# [TASK OBJECTIVE]
Could you please output only the lines from the one holding "The height and" through the end of the listing below, exactly as written and without pictures?

# [DATA FOR REVIEW]

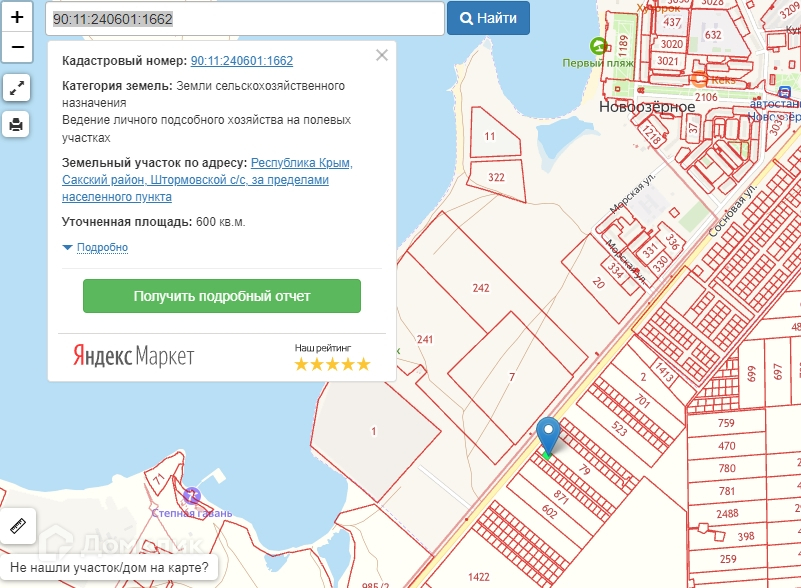Click the Найти search button
This screenshot has height=588, width=801.
(488, 18)
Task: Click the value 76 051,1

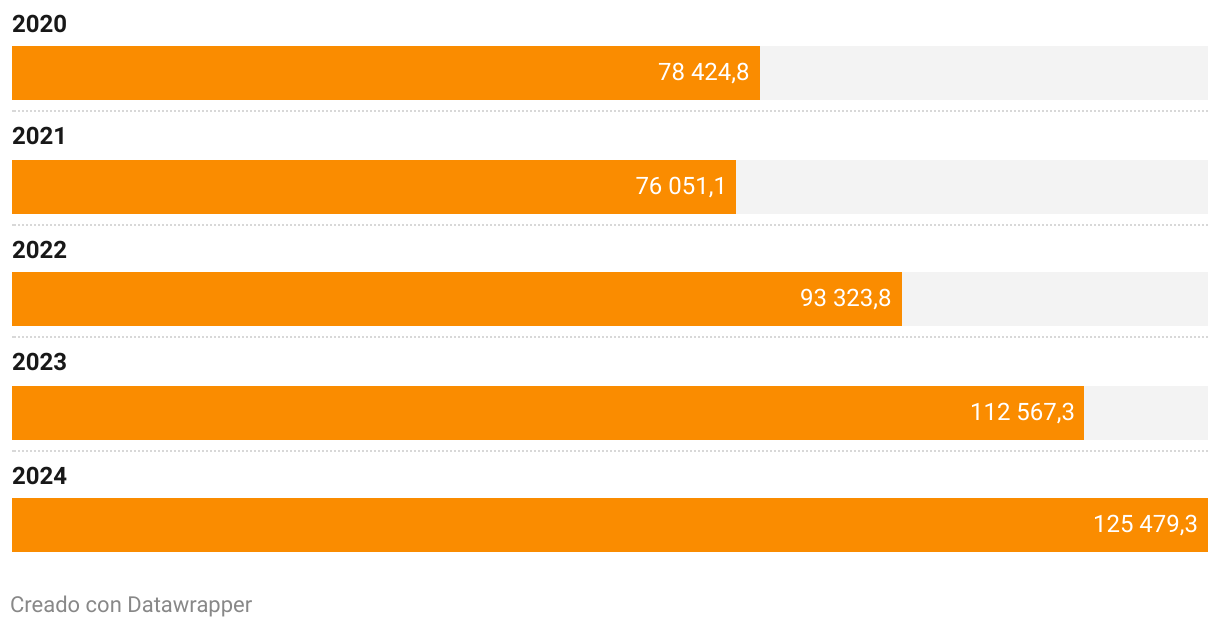Action: point(680,186)
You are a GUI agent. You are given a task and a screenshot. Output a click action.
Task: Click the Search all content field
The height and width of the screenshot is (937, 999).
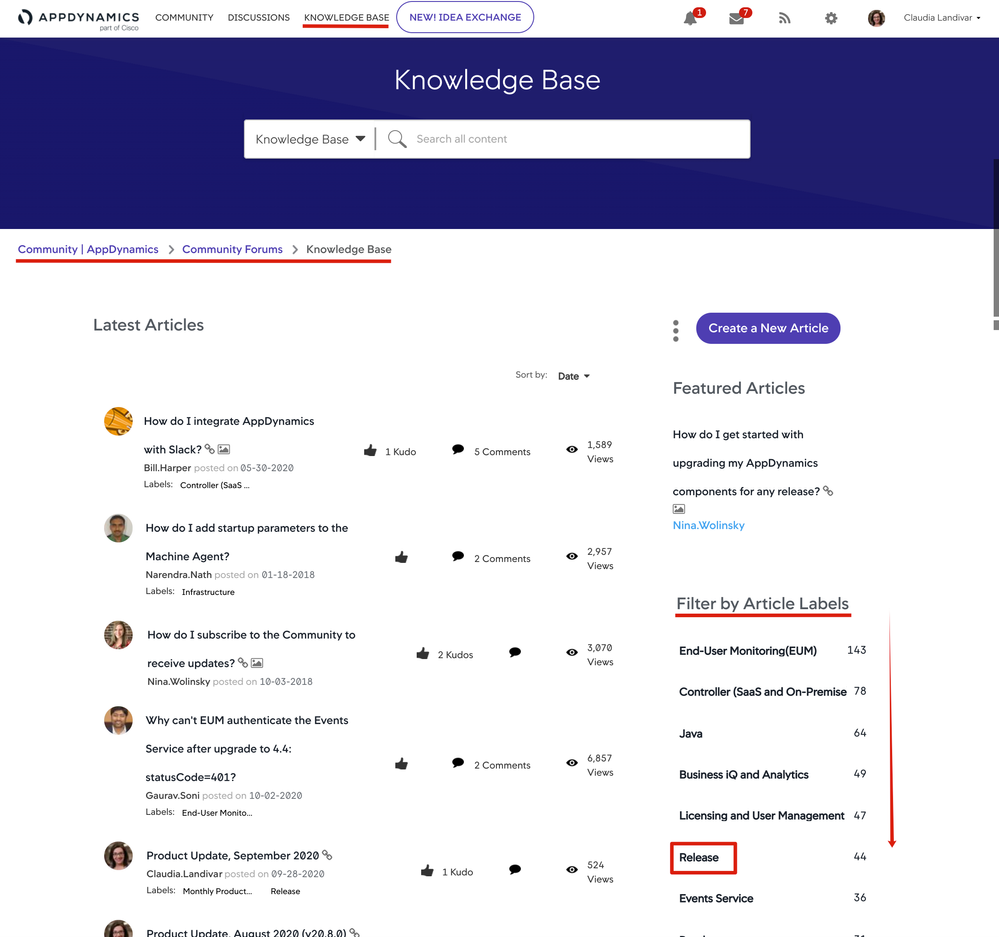tap(575, 139)
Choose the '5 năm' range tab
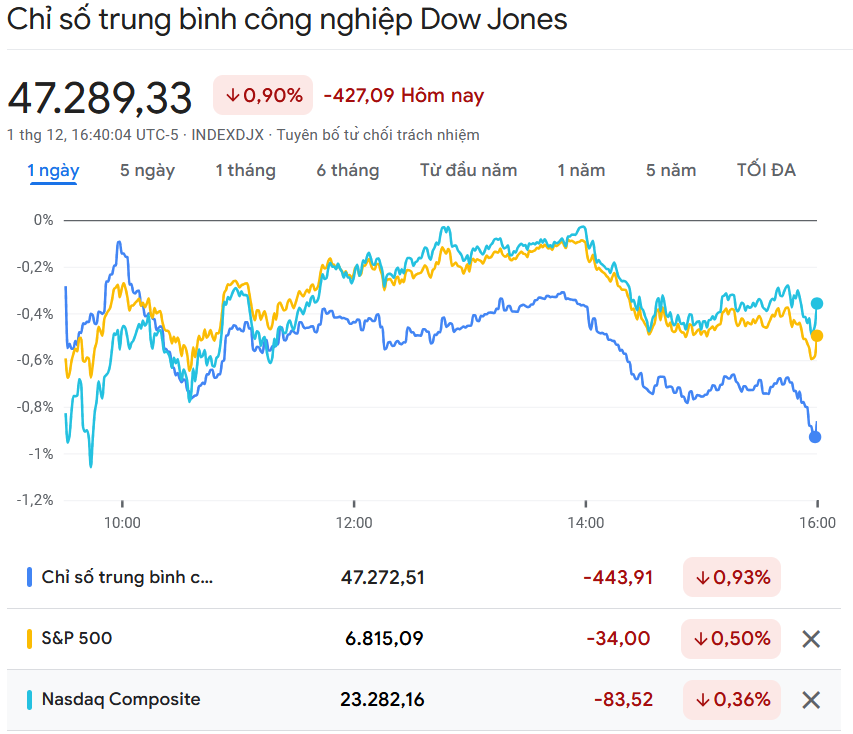This screenshot has width=853, height=734. point(671,170)
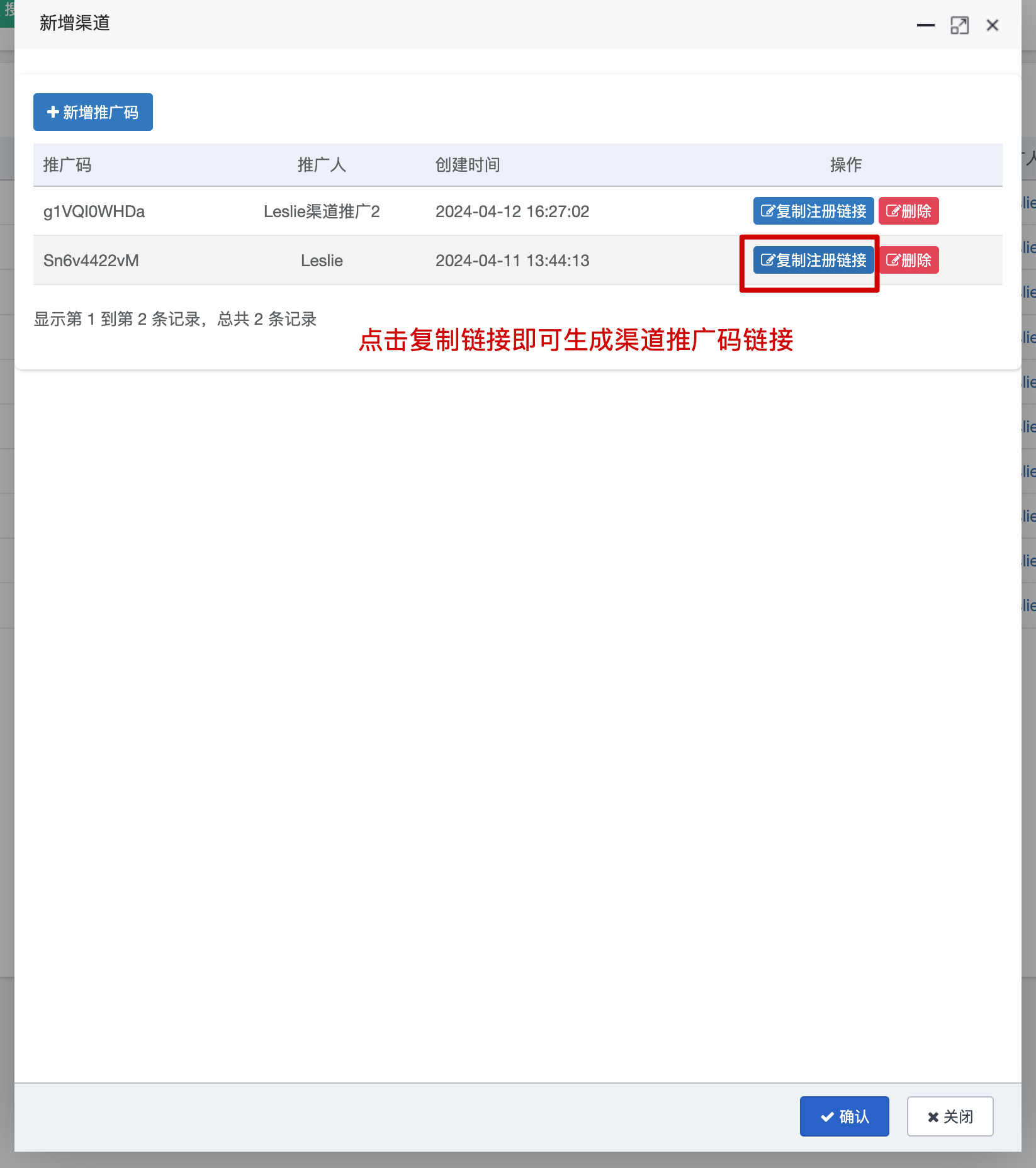Click the timestamp 2024-04-12 16:27:02
Viewport: 1036px width, 1168px height.
point(512,211)
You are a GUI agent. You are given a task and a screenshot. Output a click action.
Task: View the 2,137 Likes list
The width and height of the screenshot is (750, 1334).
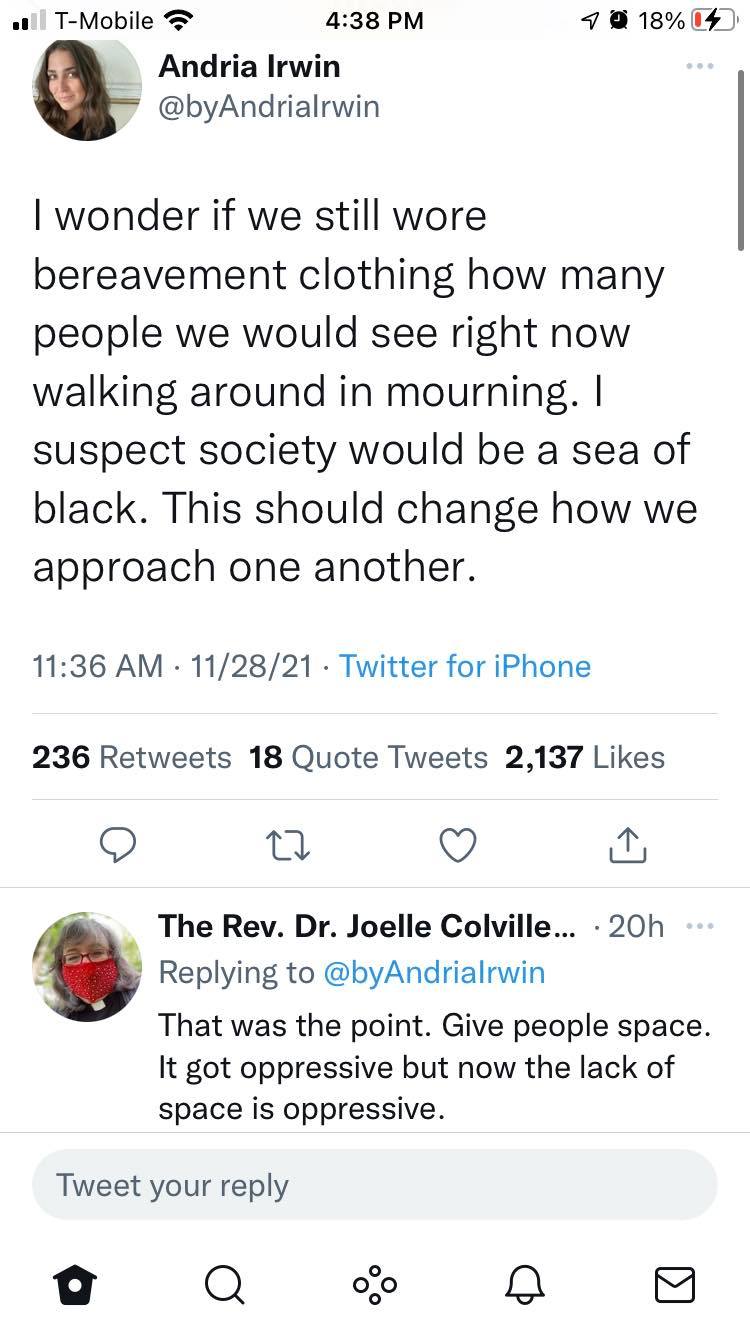(585, 757)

# [OUTPUT FOR THIS EXERCISE]
The height and width of the screenshot is (937, 999).
tap(575, 139)
Choose the '5 năm' range tab
This screenshot has width=853, height=734. point(671,170)
Click the timestamp 2024-04-12 16:27:02
Viewport: 1036px width, 1168px height.
point(512,211)
You are a GUI agent. You are given a task and a screenshot. Output a click action.
Task: View the 2,137 Likes list
The width and height of the screenshot is (750, 1334).
(585, 757)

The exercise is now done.